--- Instruction A ---
In the Motley Fool text below, shorten the paragraph that starts "The service provides quarterly recommendations" into a short bulleted list of its main facts.

As you can see, before recommending a stock to users, Rule Breakers considers a number of factors. In short, the service mainly looks for well-run companies in emerging industries with a sustainable advantage over their competitors, among other factors.
And based on its returns, it’s clear this approach pays off.
Rule Breakers Performance
Since inception in 2004, Rule Breakers has more than doubled the S&P 500, beating many leading money managers on Wall Street. They’ve recommended 131 stocks with 100%+ returns.
Visit Motley Fool to learn more about (or sign up for) Rule Breakers.
Motley Fool Everlasting Stocks
- Available: Sign up here
Not all investors have the time or desire to stay up-to-date on stock trends. But Motley Fool Everlasting Stocks’ investment advice only takes a few minutes each month to apply.
More than 700,000 members get new stock picks every quarter from Tom Gardner as well as unlimited access to their library of expert stock recommendations.
The service provides quarterly recommendations as well as portfolio alerts and updates. Investors who aren’t ready to buy a stock can add it to a watch list to monitor its progress. And when you sign up, you receive immediate access to 15 “Starter Stocks.”
Previous Motley Fool Everlasting Stocks picks include big names such as Shopify and Tesla.
This service can be used alone or to complement other Motley Fool services, such as Stock Advisor or Rule Breakers. Visit Motley Fool to learn more about (or sign up for) Everlasting Stocks.
Motley Fool Epic Bundle
If you’re a return Motley Fool customer and would like to subscribe to Stock Advisor, Rule Breakers, and Everlasting Stocks, you can subscribe using the Motley Fool Epic Bundle package for a discounted rate.
Other Motley Fool Services
Motley Fool has several other investment advisory service offerings for retail investors to build an investment portfolio. While useful for sourcing investment ideas and stock advice, make sure to pair each with your own due diligence.
Why Might You Consider Alternatives to Motley Fool?
While Motley Fool is a well-trusted company with proven results, there are a few reasons to consider some of its competitors.
For one, casual investors might not require the extensiveness of the information available through Motley Fool and could get by with more affordable alternatives.
Furthermore, not everyone’s trading style aligns with Motley Fool’s strategy. For instance, Motley Fool focuses on long-term investing and financial planning; swing traders should seek a website that caters to short-term investors.
Additionally, Motley Fool doesn’t offer free trials—it instead collects payment up front and allows people to receive a refund during the first 30 days if they’re unhappy with the service. However, some of Motley Fool’s competitors provide traditional free trials so users can get a taste of the format and content.
Top Motley Fool Alternatives
While Motley Fool’s premium services are well-respected and boast market-beating performance, their offerings aren’t necessarily an exact fit for all investors. Here, we’re going to look at a few alternatives, including some stock picking services very much in the vein of Stock Advisor and Rule Breakers, and some services better suited for self-directed investors who prefer to find their own opportunities versus putting recommendations to work.
1. Seeking Alpha Premium (Stock Research + Recommendations)

--- Instruction B ---
Print the stored entries from the line with "The height and" through the end of the stored entries, word for word, without the pictures.

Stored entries

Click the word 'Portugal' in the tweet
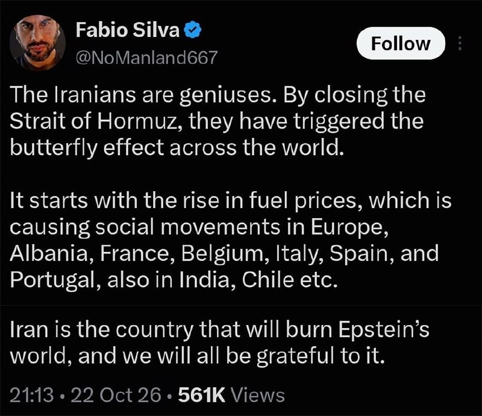Image resolution: width=482 pixels, height=416 pixels. click(53, 280)
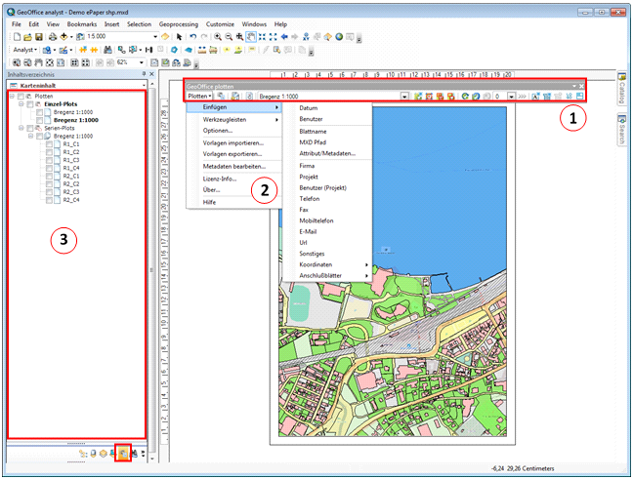Click the vertical Catalog side tab
633x479 pixels.
621,91
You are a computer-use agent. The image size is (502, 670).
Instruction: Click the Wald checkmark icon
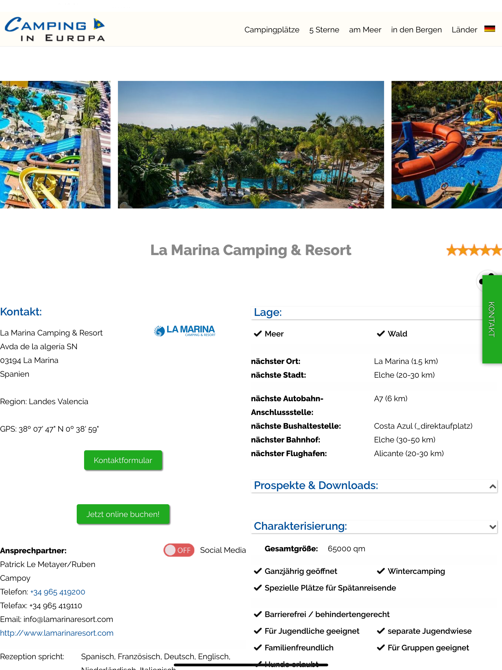point(381,334)
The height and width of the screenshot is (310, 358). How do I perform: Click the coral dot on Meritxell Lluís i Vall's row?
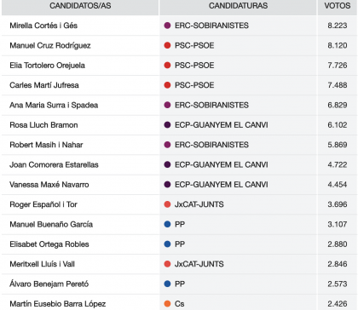coord(167,264)
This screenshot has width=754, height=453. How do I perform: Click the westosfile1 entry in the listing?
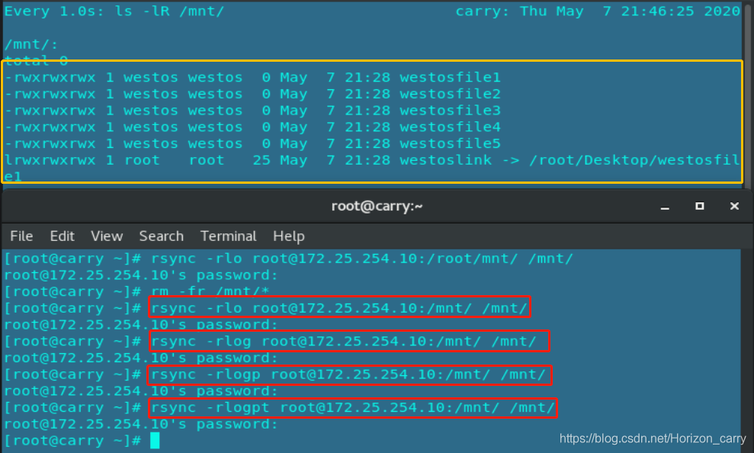pyautogui.click(x=449, y=77)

--- Correct response A ---
- Quarterly recommendations, plus portfolio alerts and updates
- A watch list to track the progress of stocks you aren't ready to buy yet
- Immediate access to 15 "Starter Stocks" when you sign up

--- Correct response B ---
The height and width of the screenshot is (310, 358). How do I perform: Click the coral dot on Meritxell Lluís i Vall's row?
coord(167,264)
This screenshot has width=754, height=453. How do I perform: Click the westosfile1 entry in the listing?
pyautogui.click(x=449, y=77)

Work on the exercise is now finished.